Memory Against Forgetting: The May 1970 Peace Memorial at UCSD

May 17, 2014 by Source

Editor: the following is based on a speech delivered by the author, Niall Twohig on last Friday, May 9th, in front of a group of fifty gathered in Revelle Plaza at UC San Diego to unveil The May 1970 Peace Memorial. The Memorial is dedicated to George Winne, who immolated himself and died as a protest against the Vietnam War in May of 1970, plus it’s dedicated to those students who carried on the May 1970 Student Strike.

By Niall Twohig

Why a memorial for May 1970? Why a memorial for peace? Why now?

To suggest some answers, I want to ask you, the reader, to take an imaginative leap back in time to May 1970.

In order to make this leap, we have to remember that the U.S. was waging an unpopular proxy war in Southeast Asia, made all the more unpopular after the invasion of Cambodia at the end of April.
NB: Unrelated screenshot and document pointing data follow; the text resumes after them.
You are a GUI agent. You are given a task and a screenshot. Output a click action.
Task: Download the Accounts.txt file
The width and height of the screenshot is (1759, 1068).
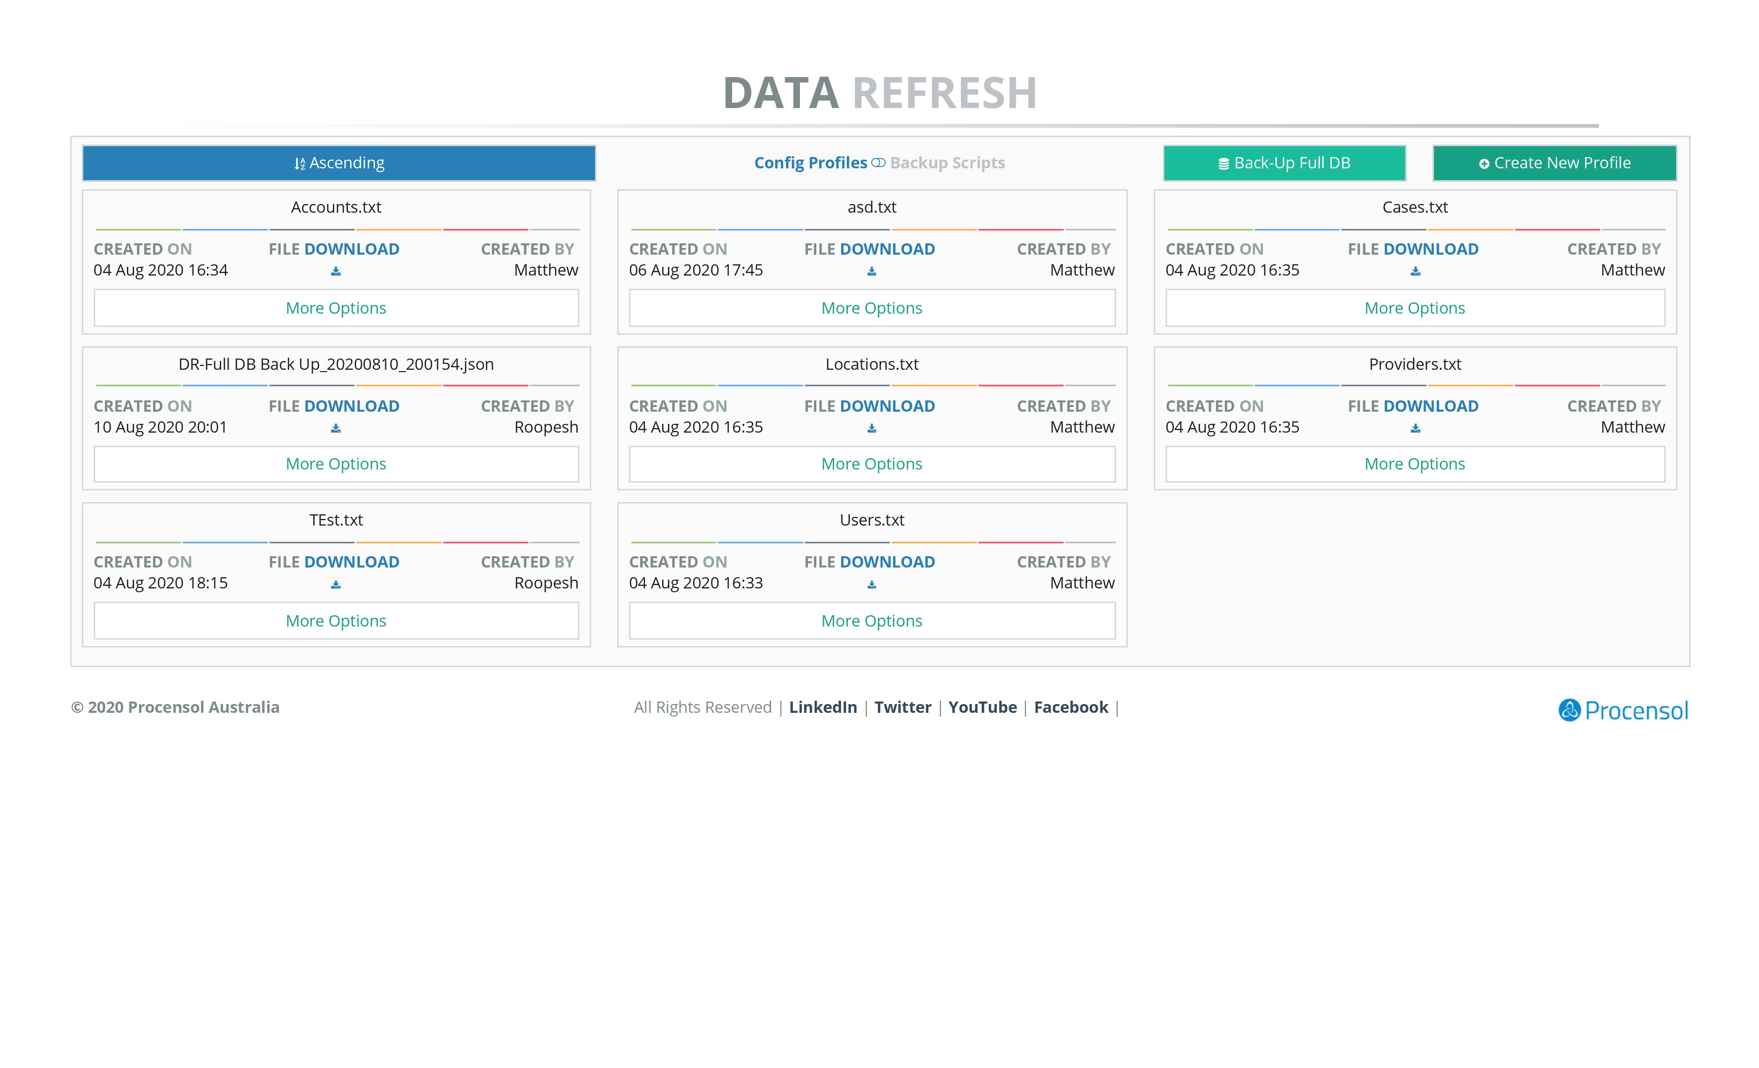(336, 271)
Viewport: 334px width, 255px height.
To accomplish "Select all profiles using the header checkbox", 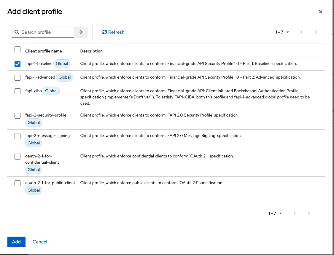I will point(18,49).
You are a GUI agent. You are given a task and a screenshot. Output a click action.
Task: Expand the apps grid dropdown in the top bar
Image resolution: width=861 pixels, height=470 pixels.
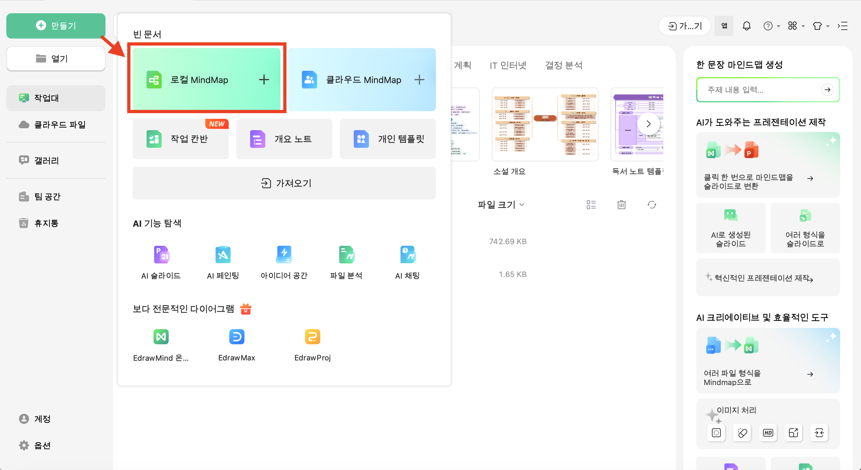(796, 26)
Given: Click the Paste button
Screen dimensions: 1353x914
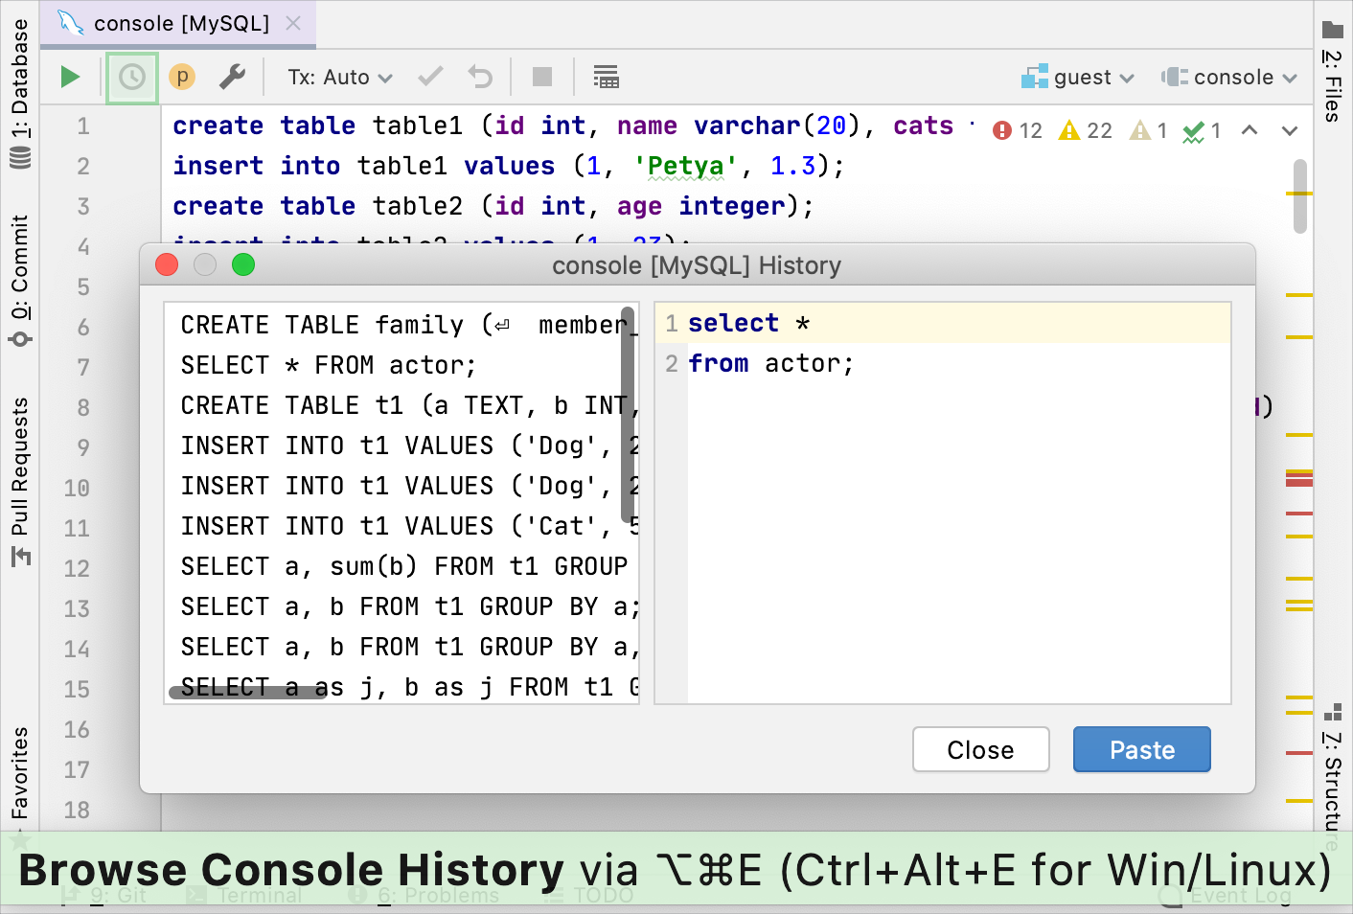Looking at the screenshot, I should [x=1141, y=749].
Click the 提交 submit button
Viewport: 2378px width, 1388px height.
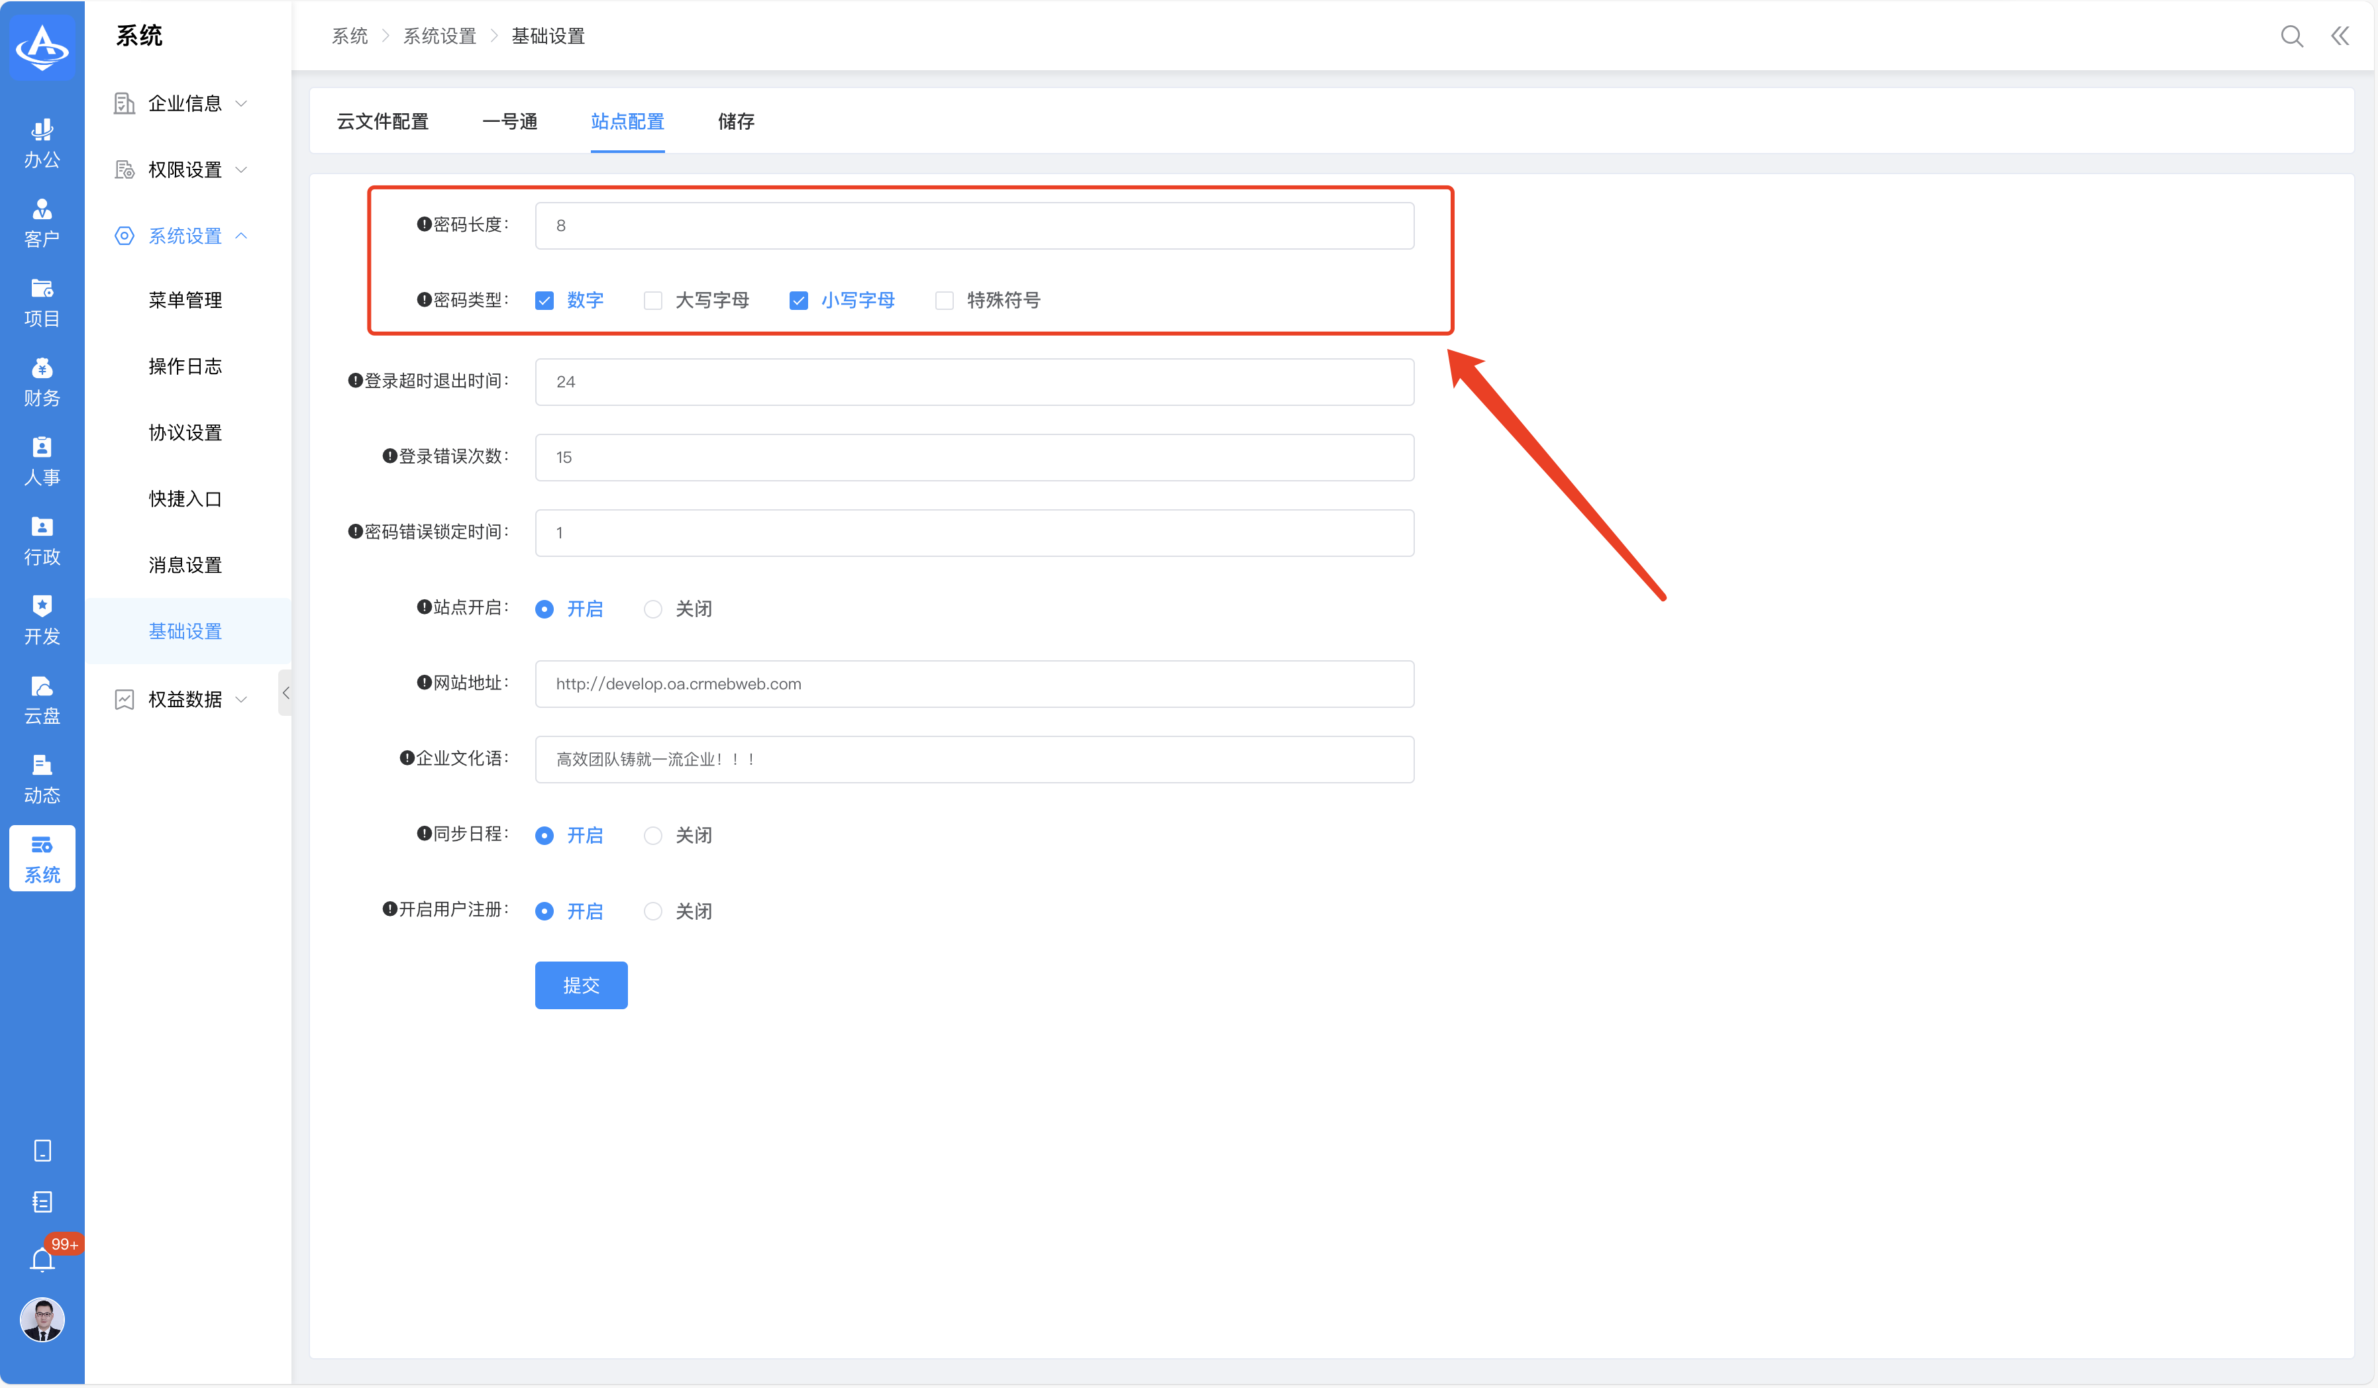pyautogui.click(x=580, y=985)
If we found ourselves transported to May 1970, this would be all too apparent. We would see the images?the aerial views of bombs upon bombs pulverizing the Vietnamese countryside, images of GIs burning huts, footage of badly burnt villagers running from the firestorm of napalm, photos of rows upon rows of mutilated bodies scattered in the fields and anonymous soldiers packed away in coffins draped in stars and stripes.   [Read more…]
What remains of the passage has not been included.